> Problem statement: Copy nothing from the entries below except the lines from the one containing "Stickers CIRCUIT MUGELLO (798, 1246)" through the one containing "STICKERS MOTO (269, 111)", and copy those exactly.

> Information shown:
====================

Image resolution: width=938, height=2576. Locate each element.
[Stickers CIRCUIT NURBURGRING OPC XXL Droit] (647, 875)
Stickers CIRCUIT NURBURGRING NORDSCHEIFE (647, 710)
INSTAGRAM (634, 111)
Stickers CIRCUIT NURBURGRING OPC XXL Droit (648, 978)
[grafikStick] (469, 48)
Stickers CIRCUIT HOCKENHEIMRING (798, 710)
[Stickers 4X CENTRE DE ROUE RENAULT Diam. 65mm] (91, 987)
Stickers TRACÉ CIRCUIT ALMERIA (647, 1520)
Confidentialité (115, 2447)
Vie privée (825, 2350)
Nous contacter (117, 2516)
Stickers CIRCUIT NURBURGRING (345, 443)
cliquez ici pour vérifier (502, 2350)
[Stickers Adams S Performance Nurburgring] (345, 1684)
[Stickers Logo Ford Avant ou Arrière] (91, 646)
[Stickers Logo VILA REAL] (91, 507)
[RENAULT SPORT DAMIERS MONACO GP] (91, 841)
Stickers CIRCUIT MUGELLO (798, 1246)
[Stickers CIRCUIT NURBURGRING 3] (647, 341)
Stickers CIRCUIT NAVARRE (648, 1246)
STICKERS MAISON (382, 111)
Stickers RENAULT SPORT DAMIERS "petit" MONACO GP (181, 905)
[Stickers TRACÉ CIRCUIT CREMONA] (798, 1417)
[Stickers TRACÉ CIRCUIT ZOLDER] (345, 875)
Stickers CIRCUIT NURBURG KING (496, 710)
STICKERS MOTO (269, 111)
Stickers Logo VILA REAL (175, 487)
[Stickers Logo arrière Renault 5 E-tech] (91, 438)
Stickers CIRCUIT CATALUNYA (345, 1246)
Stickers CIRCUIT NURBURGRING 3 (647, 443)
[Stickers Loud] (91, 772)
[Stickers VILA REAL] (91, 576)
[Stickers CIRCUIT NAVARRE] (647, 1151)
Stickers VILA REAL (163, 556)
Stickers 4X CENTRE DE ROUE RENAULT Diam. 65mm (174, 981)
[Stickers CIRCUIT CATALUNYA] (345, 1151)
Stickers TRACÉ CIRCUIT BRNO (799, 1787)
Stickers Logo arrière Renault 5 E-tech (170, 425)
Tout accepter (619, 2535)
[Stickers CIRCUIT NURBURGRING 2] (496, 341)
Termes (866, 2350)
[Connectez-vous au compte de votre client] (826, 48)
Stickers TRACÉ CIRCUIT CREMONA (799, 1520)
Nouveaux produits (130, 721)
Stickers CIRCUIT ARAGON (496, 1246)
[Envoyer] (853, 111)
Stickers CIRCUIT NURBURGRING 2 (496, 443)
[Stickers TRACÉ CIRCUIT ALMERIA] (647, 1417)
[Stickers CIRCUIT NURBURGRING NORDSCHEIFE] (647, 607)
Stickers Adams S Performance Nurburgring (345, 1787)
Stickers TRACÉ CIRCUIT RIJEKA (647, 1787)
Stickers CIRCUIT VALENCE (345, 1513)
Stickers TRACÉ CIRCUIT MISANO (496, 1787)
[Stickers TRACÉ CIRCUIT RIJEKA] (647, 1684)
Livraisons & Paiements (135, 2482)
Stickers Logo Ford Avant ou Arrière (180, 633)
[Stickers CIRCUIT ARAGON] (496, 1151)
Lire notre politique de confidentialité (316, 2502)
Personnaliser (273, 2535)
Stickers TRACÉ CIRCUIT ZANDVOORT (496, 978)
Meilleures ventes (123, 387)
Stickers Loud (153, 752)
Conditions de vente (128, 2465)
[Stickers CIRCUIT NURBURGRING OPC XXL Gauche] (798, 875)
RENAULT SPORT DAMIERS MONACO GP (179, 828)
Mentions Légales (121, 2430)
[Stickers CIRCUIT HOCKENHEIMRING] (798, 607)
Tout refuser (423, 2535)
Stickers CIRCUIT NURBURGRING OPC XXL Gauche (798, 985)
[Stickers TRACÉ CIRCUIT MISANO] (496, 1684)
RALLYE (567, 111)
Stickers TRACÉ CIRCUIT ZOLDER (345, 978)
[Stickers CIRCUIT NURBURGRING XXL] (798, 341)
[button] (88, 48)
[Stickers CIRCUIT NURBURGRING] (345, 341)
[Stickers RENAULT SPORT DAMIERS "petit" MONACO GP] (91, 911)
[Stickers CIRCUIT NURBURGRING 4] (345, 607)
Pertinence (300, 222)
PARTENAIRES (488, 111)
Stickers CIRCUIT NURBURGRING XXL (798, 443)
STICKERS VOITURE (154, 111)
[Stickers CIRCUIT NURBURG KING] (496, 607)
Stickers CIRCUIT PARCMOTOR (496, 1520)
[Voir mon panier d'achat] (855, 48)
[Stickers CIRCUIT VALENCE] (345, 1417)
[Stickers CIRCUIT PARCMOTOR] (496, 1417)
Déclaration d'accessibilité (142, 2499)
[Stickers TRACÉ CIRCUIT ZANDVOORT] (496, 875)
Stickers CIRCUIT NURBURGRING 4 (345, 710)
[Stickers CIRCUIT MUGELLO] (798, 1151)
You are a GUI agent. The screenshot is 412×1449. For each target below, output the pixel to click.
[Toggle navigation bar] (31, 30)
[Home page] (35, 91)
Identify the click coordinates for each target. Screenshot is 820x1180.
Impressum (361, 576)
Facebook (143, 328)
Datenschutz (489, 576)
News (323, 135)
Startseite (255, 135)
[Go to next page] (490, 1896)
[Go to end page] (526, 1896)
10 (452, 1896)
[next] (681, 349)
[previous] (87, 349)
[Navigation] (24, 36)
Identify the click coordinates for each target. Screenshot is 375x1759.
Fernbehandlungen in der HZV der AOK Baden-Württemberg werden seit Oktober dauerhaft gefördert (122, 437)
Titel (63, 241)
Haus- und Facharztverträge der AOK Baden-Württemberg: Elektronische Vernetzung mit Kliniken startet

====================

> Solution to this exercise:
Stickers CIRCUIT MUGELLO (798, 1246)
[Stickers CIRCUIT NURBURGRING 3] (647, 341)
Stickers CIRCUIT NAVARRE (648, 1246)
STICKERS MAISON (382, 111)
Stickers RENAULT SPORT DAMIERS "petit" MONACO GP (181, 905)
[Stickers TRACÉ CIRCUIT CREMONA] (798, 1417)
[Stickers TRACÉ CIRCUIT ZOLDER] (345, 875)
Stickers CIRCUIT NURBURG KING (496, 710)
STICKERS MOTO (269, 111)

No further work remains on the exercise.